Sold!
So the time has come for you to say goodbye to your house. Selling can be an emotional process, and also one that’s full of surprises. To get that listing just right, run open houses with ease and bring in strong offers takes serious work. So we spoke with a home seller, a seller’s agent and an online listing expert on what to expect. Here are their ten best tips, from simple curb appeal to acing the open house.

Find A Local Expert
It might seem easy to forgo the agent and list your home online “for sale by owner.” Resist the temptation, says Ban Leow, a seller in Brooklyn, New York who also works as an agent with Halstead. “Your agent is your neighborhood expert,” he says. “They know the inventory and what your house is up against.” They’ll also help promote and run open houses, bring in potential buyers and assist with price negotiations.

Research Nearby Sales
The internet is an essential tool, as online marketplaces will tell you how much nearby properties have sold for. It’ll also show you agents working in the neighborhood and the prices they’re bringing in for properties similar to yours.

Leave It To The Professionals
Selling your house is undoubtedly an emotional experience, but don’t let that get in the way. “You need a professional looking at your home with fresh eyes,”. Don’t be offended when they’ve got suggestions about potential home upgrades before selling, strategies for open houses or the right offer to accept. To them, it’s just another day at work — and selling for a high price is in their best interest, too.

Refresh Your Interior
You’re preparing to move, so look at selling as an opportunity to declutter and clean out that closet you haven’t looked in all year. The way you present your home will have an impact on potential buyers. “Declutter and move items into storage,” says Leow. “You want to give people access to the space.” He also recommends a fresh coat of paint as “a way to refresh the interior at a minimal cost.”

Droolworthy Images
You want your home to stand out among countless online listings. That means good photography is crucial. Not only that, you want to capture a home other people can see themselves living in. “It should look like a blank canvas where a potential buyer could see themselves for the next five to ten years,” says Johnson. “You don’t necessarily want your bottlehead collection overtaking the den.”

Staging Works
Presenting a blank canvas, however, doesn’t necessarily mean the house should be displayed empty. If you’ve moved everything out before photography and open houses, consider staging. According to Johnson, “Our research shows a staged house can sell up to 88 percent faster than a non-staged house, at a 20 percent premium.”

Don’t Forget Curb Appeal
Don’t spend so much time on the interior that you neglect what’s happening outside. “Curb appeal is important — it’s the first thing potential buyers see,” Leow says. He recommends placing plants and window boxes out front so buyers get the impression they’re walking into a welcoming home.

Smart Marketing
What does your property have going for it?

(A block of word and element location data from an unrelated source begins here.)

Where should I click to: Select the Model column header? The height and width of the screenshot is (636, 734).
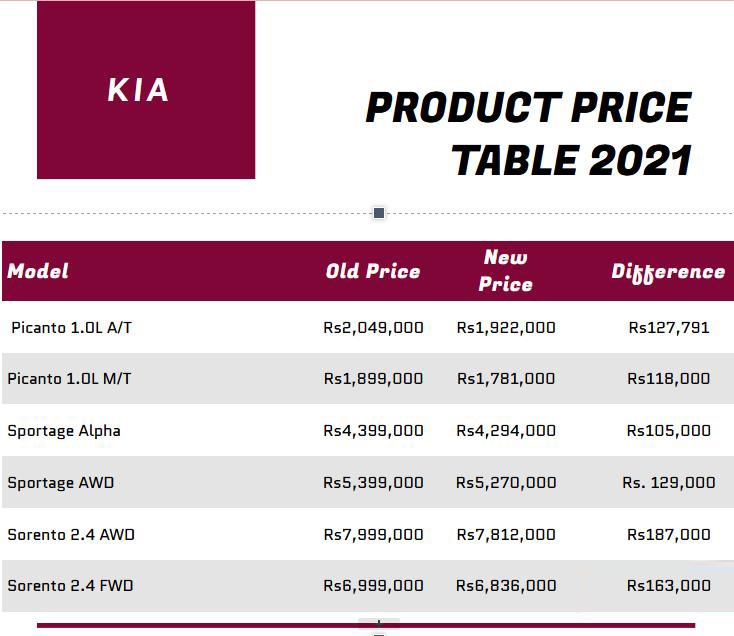(38, 271)

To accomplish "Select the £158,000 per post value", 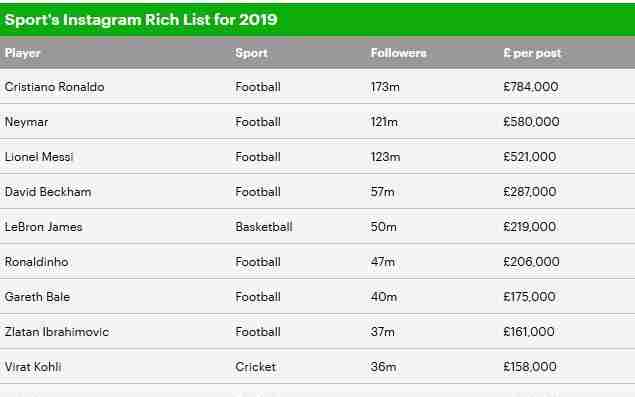I will coord(530,367).
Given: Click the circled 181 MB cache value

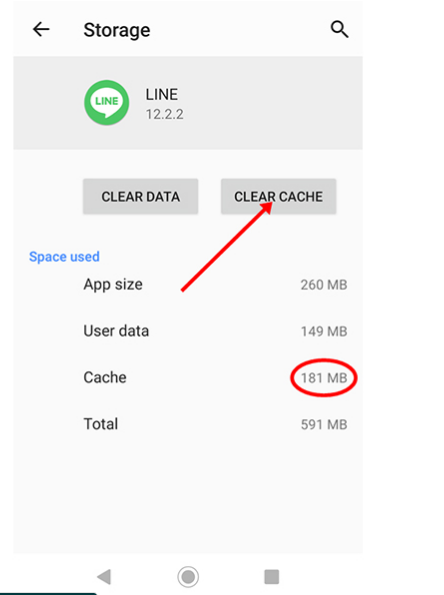Looking at the screenshot, I should pyautogui.click(x=324, y=378).
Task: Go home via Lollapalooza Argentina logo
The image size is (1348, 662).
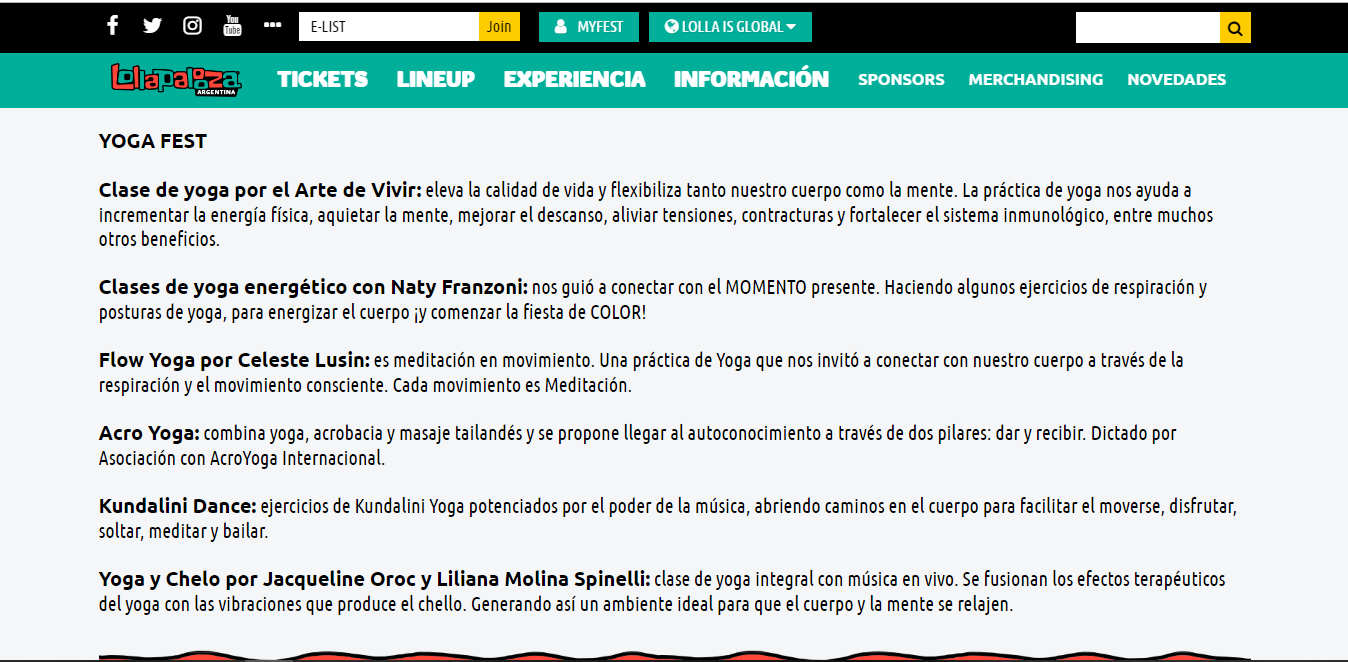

Figure it out, then milk it in the marketing. “Maybe it’s a ranch home that can be marketed to a downsizing buyer, or the home has environmentally-friendly features that are appealing to millennials,” says Johnson. Make sure your agent highlights such unique features in the listing.

Ace The Open House
You’ve decluttered, taken great photos, now it’s time to let strangers walk through your home. It’s okay if you don’t want to be there–have a reliable agent on hand who knows every last detail of your home and is able to offer it to visitors. Also, make sure the space is comfortable — from proper air conditioning to having water available. “It’s the little things that make it comfortable,” Leow says.

Seize A Good Offer
Sellers often balk when they receive a strong offer soon after they listed their property, Boland says. “Don’t dismiss those early offers,” she urges. If a buyer decides to wait, and a better offer never comes along, they risk decreasing the value of the home the longer it sits on the market.